Islam’s reformation follows the same logic of the Protestant Reformation—specifically by prioritizing scripture over centuries of tradition and legal debate—but with antithetical results that reflect the contradictory teachings of the core texts of Christianity and Islam.
As with Christianity, throughout most of its history, Islam’s scriptures, specifically its “twin pillars,” the Koran (literal words of Allah) and the Hadith (words and deeds of Allah’s prophet, Muhammad), were inaccessible to the overwhelming majority of Muslims. Only a few scholars, or ulema—literally, “they who know”—were literate in Arabic and/or had possession of Islam’s scriptures. The average Muslim knew only the basics of Islam, or its “Five Pillars.”
In this context, a “medieval synthesis” flourished throughout the Islamic world. Guided by an evolving general consensus (or ijma‘), Muslims sought to accommodate reality by, in medieval historian Daniel Pipes’ words (http://www.danielpipes.org/13033/can-islam-be-reformed),

translat Islam from a body of abstract, infeasible demands [as stipulated in the Koran and Hadith] into a workable system. In practical terms, it toned down Sharia and made the code of law operational. Sharia could now be sufficiently applied without Muslims being subjected to its more stringent demands… [However,] While the medieval synthesis worked over the centuries, [I]it never overcame a fundamental weakness: It is not comprehensively rooted in or derived from the foundational, constitutional texts of Islam.
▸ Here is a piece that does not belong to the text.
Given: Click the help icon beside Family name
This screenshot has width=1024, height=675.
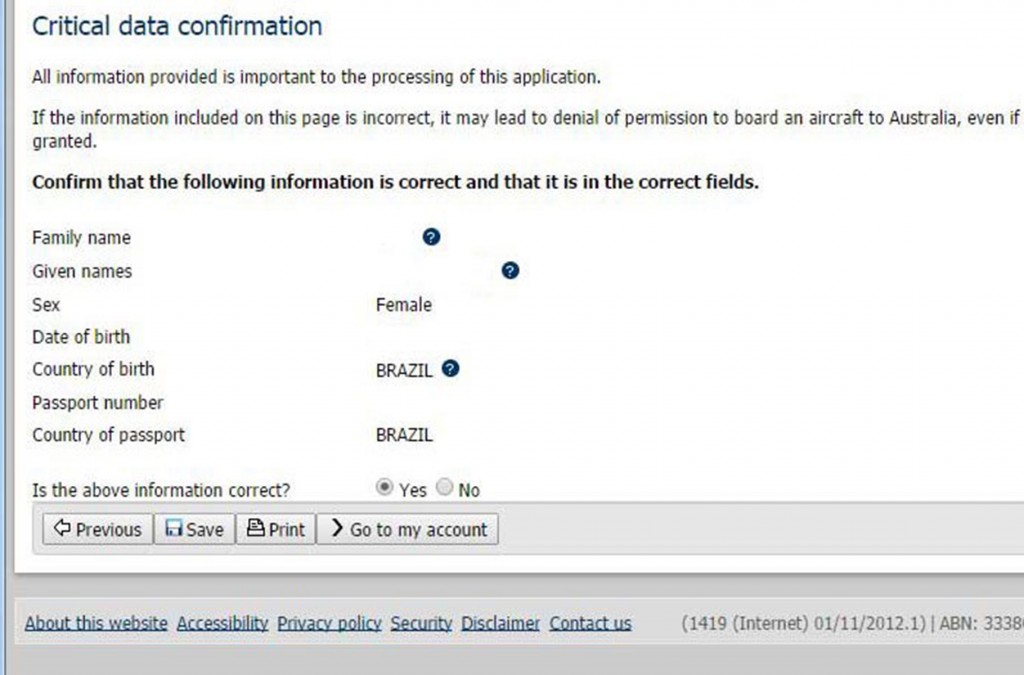Looking at the screenshot, I should pos(431,237).
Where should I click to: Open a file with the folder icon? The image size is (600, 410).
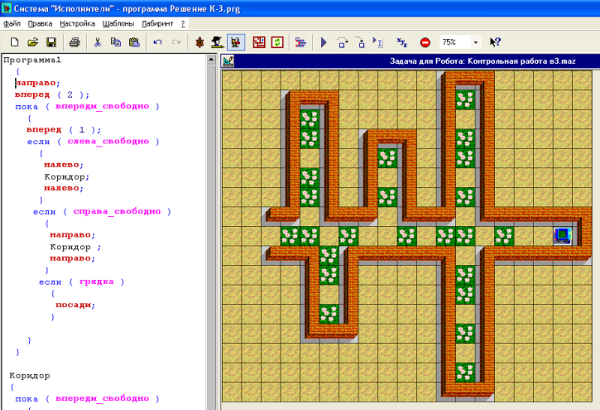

Based on compromises and half measures, it always remained vulnerable to challenge by purists (emphasis added).
This vulnerability has now reached breaking point: millions of more Korans published in Arabic and other languages are in circulation today compared to just a century ago; millions of more Muslims are now literate enough to read and understand the Koran compared to their medieval forbears. The Hadith, which contains some of the most intolerant teachings and violent deeds attributed to Islam’s prophet, is now collated and accessible, in part thanks to the efforts of Western scholars, the Orientalists. Most recently, there is the Internet—where all these scriptures are now available in dozens of languages and to anyone with a laptop or iphone.
In this backdrop, what has been called at different times, places, and contexts “Islamic fundamentalism,” “radical Islam,” “Islamism,” and “Salafism” flourished. Many of today’s Muslim believers, much better acquainted than their ancestors with the often black and white words of their scriptures, are protesting against earlier traditions, are protesting against the “medieval synthesis,” in favor of scriptural literalism—just like their Christian Protestant counterparts once did.